# [Extract to read]
[start]
With the announcement to the public of the creation of the center, there was a distinct response from the authorities. The General Secretary of Government, Juan Lara Domínguez, stated: "when dealing with defending human rights, everything is valid and welcome, always and when the actions are carried out within the framework that governs our political and social lives."

In terms of actions, the response was the incarceration of the priest, Joel Padrón González, in September of 1991, and, on July 22, 1990, the expulsion from the country of the priest Marcelo Rotsaert, a Belgian. The latter functioned as parish priest in the municipality of Soyatitán, and was accused of inciting campesinos from the Cardenista Campesino Central to take over lands, and of advising the Guatemalan refugees "to unite with" the guerrillas of Guatemala. There were also continuous incursions by the Army, the XXX Military region of Tabasco into the Parish of Amatán, Chiapas, conducting searches and threatening to detain parish priest Felipe de Jesús Iñiguez, among many other responses.

Ever since the massive wave of land takeovers began, cattle ranchers, as well as the government, have always been accusing Bishop Samuel Ruiz, priests and catechists of "inciting" and "financing" campesino organizations in these takeovers.

In this way, the attacks against, and the campaign to discredit, the Diocese were increasing, something which has not stopped to this day. On the contrary, they have increased, and are manifested in different forms.

Some of the Most Significant Highlights of the CDHFBLC

One way or another, the center has been taking the voice of Bishop Samuel Ruiz and those whose human rights have been most affected. Little by little, space was being opened in the press and to the public, to such a degree that it became an important instrument for the indigenous communities, but also a target of attack on the part of government authorities.

Nonetheless, the CDHFBLC, through its history, has confronted difficult situations, where their presence has been required as an instrument of denunciation and for a search for a resolution of problems. Among those which can be mentioned:

The confrontation, expulsion and assassination of several indigenous in 1990 in Naranja Seca, municipality of Tenejapa, involving indigenous from the PRI and from the Campesino Teaching Solidarity (SOCAMA).

In 1991, they denounced and sought the release of the Parish Priest of Simojovel, Joel Padrón González. In that same year, there were threats to dislocate 72 indigenous communities in Los Altos of Chiapas, when - three days prior to Patrocinio González' government coming to power - they took over the highway at the San Cristóbal-Comitán-Ocosingo crossroads, leaving the army barracks at Rancho Nuevo incommunicado. The negotiation process and threats of repression were quite tense for those political times.

In 1992, there was the case of the 5 indigenous from Chenalhó, unfairly imprisoned for the ambush at Tzajalchen. What is significant is the support received from the CDHFBLC by the 22 Chenalhó communities that organized themselves and were fighting to demand the release of their compañeros. It is also important because it meant the coordination of more than 10 municipalities in Los Altos, in support of the Chenalhó communities. This event subsequently made possible the emergence of "Las Abejas" Civil Society.
[end]
# [Stated task]
Reproduce everything in the passage on the Chiapas human rights center from "Ever since the" down to "of government authorities.", word for word. The lines that come next have no connection to the passage on the Chiapas human rights center.

# [Dataset section]
[start]
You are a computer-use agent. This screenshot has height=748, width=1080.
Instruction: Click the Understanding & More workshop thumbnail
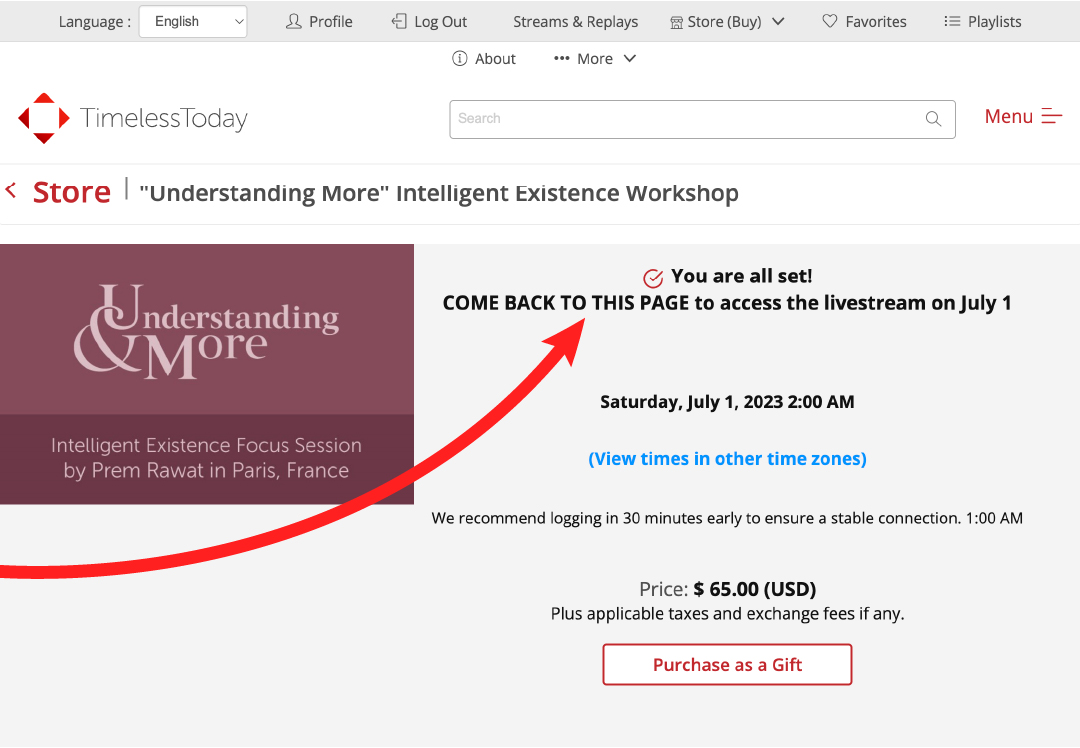[207, 374]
[end]
# [The solution]
Ever since the massive wave of land takeovers began, cattle ranchers, as well as the government, have always been accusing Bishop Samuel Ruiz, priests and catechists of "inciting" and "financing" campesino organizations in these takeovers.

In this way, the attacks against, and the campaign to discredit, the Diocese were increasing, something which has not stopped to this day. On the contrary, they have increased, and are manifested in different forms.

Some of the Most Significant Highlights of the CDHFBLC

One way or another, the center has been taking the voice of Bishop Samuel Ruiz and those whose human rights have been most affected. Little by little, space was being opened in the press and to the public, to such a degree that it became an important instrument for the indigenous communities, but also a target of attack on the part of government authorities.